Only about 8% of dealmakers are confident in the international economy, survey says

Endangered Asian elephant footprints are seen in a drought-stricken wetland (Credit: Getty Images, Jason Edwards)

Confidence is a very multi-faceted word, if you think about it.

It can be an adjective describing someone who’s assured in their value and abilities. It can also refer to “keeping confidence,” the idea of holding someone’s trust or keeping something private. Confidence can describe a general feeling of certainty, and there are also confidence (con) men, who create trust, only to exploit it. 

I’ve been thinking about the sort of prismatic quality of the word as I’ve been looking through the results of Semaphore’s 17th annual confidence survey of private equity, venture capital, hedge fund, and other professionals. (Semaphore is a firm that takes over troubled private equity, venture capital, and hedge funds on behalf of limited partners.)

In terms of “sense of certainty,” it’s not a rousingly confident time for dealmakers assessing the world around them. At least—according to this survey with 910 respondents across the private markets—there’s limited confidence in the wider political and economic landscapes; and for many respondents, in their ability to even form an opinion at all. (In the responses below, neutral responses make up the difference between those who are and who are not confident.)  

Some key results on how dealmakers are thinking about the broader climate: 

– 8% of dealmakers said they had confidence in Congress, versus 64% who said said they are not confident

– 14% of dealmakers expressed confidence in Trump’s economic team, compared to 52% who said they are not confident

– 38% of dealmakers said they’re confident about the U.S. economy, while 25% were not confident

– 8% of survey respondents said that they’re confident in the international economy, while 29% said they’re not confident

Here are some of the specific things respondents had to say:

Great opportunities in the U.S. and select regions like the Middle East across the value chain. Strong U.S. economic indicators and low unemployment. Local high demand for services and consumables.

You quoted me and the Beatles last year. The economy got better and better, but I’m not sure our nation will survive long enough for me to enjoy it!

I think our industry is stable because it's regulated and reputations matter. I'm wary of Trump economic and foreign policies driving inflation, including pushing for rate cuts.

I absolutely think AI needs to be seriously managed—it’s not the answer for everything.

This year’s survey also provides a useful temperature check on some hot-button issues that have become even hotter in the first few weeks of the Trump administration. 

Take the carried interest tax “loophole,” beloved by VCs, PE, and hedge fund managers, and which Trump unexpectedly flagged as one of his targets for tax reform.
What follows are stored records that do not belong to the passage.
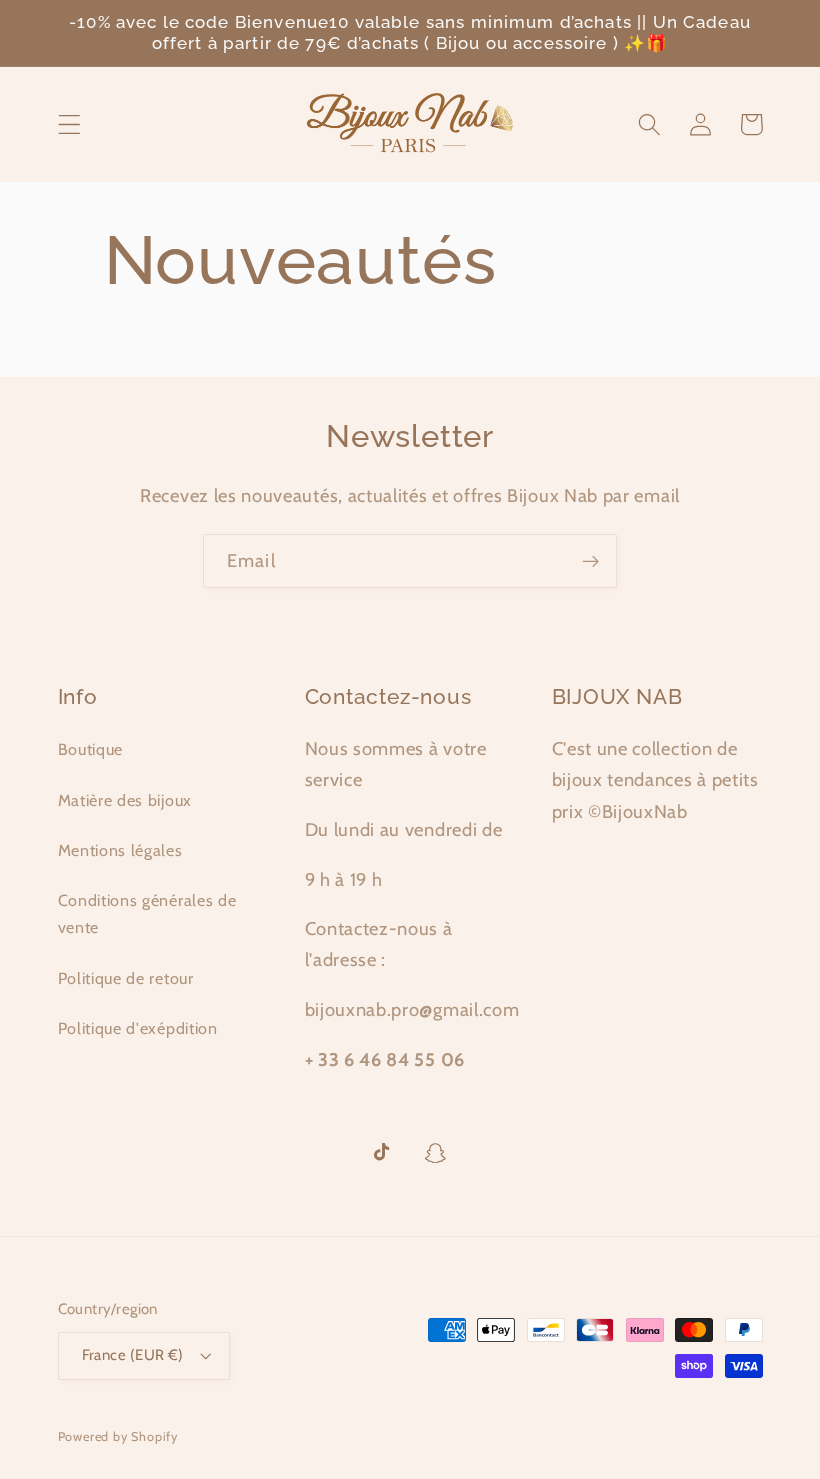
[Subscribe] (590, 561)
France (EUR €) (133, 1355)
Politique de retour (126, 978)
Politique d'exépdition (138, 1028)
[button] (69, 124)
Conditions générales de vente (147, 913)
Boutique (91, 749)
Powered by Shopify (118, 1436)
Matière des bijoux (125, 800)
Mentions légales (120, 850)
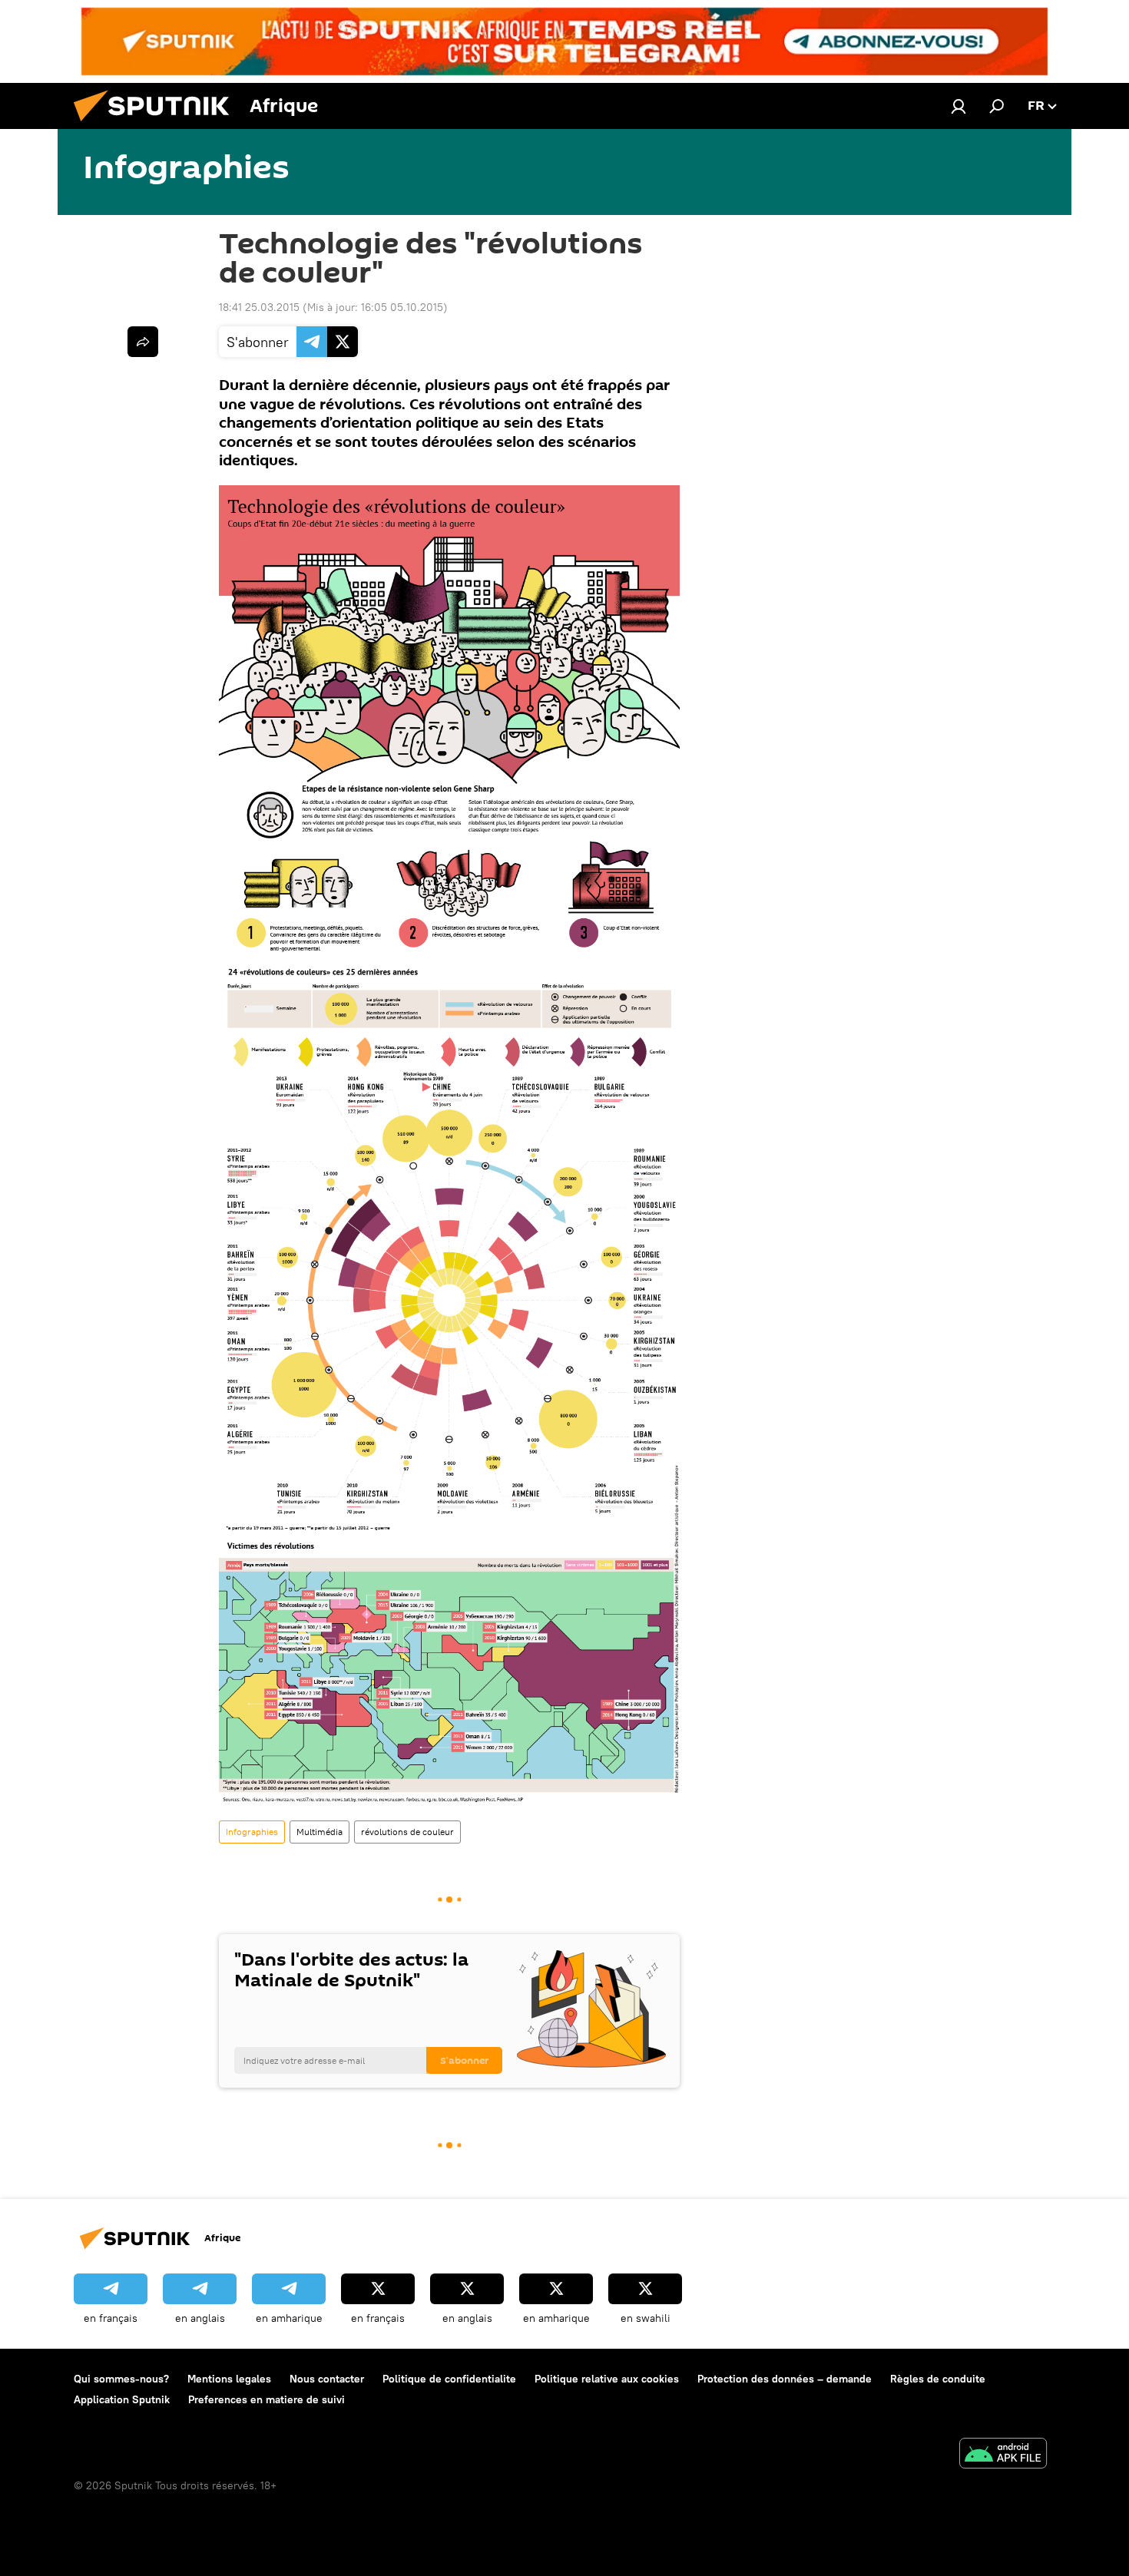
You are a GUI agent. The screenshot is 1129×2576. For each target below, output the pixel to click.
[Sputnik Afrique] (157, 125)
While the survey was conducted before Trump’s surprise announcement on carried interest on Thursday, the results give a sense of where many industry insiders stand on the issue:

– 49% of dealmakers said that favorable tax treatment of carried interest income should be eliminated, while 51% say it shouldn’t be. 

As companies roll back DEI policies, a decisive majority of dealmakers appear to be believe that the root issues behind DEI efforts remain a problem:

– 72% of dealmakers said yes, that “sexual misconduct, harassment and gender bias [are] a problem in our industry,” while 28% said no.

– 60% of dealmakers said yes, “structural racism [is] an inherent problem in our industry,” while 40% said no.

And, of course, there’s “first buddy” Elon Musk:

– 81% of dealmakers said yes, “Elon Musk [has] undue influence on American domestic and foreign policy,” while 9% say no.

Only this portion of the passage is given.